━━ PROVIDED ENTRIES
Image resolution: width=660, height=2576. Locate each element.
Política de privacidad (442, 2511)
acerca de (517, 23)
━━━━
━━ PROVIDED ENTRIES
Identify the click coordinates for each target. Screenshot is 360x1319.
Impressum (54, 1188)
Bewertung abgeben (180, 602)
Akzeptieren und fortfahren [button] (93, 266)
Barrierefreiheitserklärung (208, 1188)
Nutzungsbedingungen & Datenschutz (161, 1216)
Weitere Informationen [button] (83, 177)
━━━━
━━ PROVIDED ENTRIES
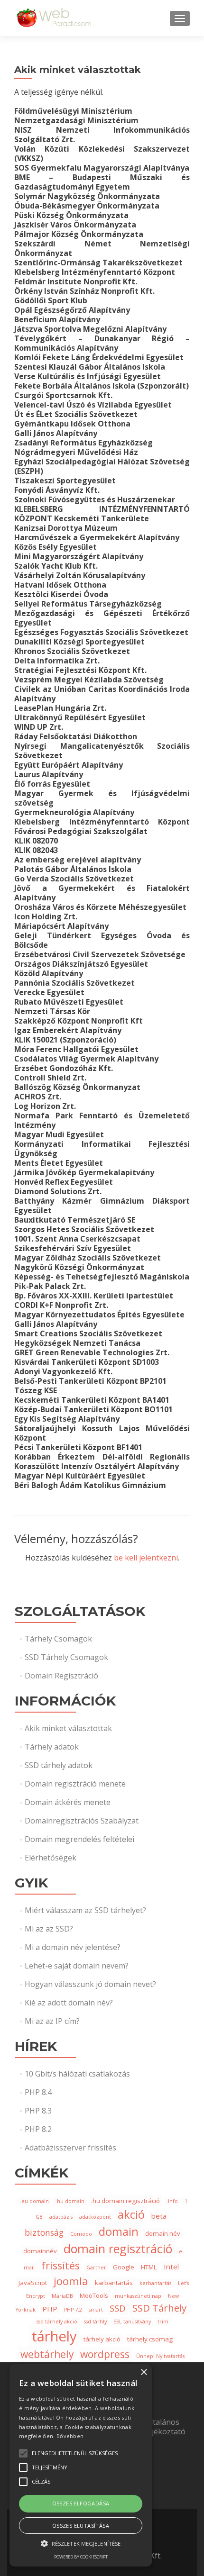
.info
━━━━
EXERCISE REQUIREMENTS> Reply with one number only: the count of lines in the entries that contain "each".

EXERCISE RESPONSE> 2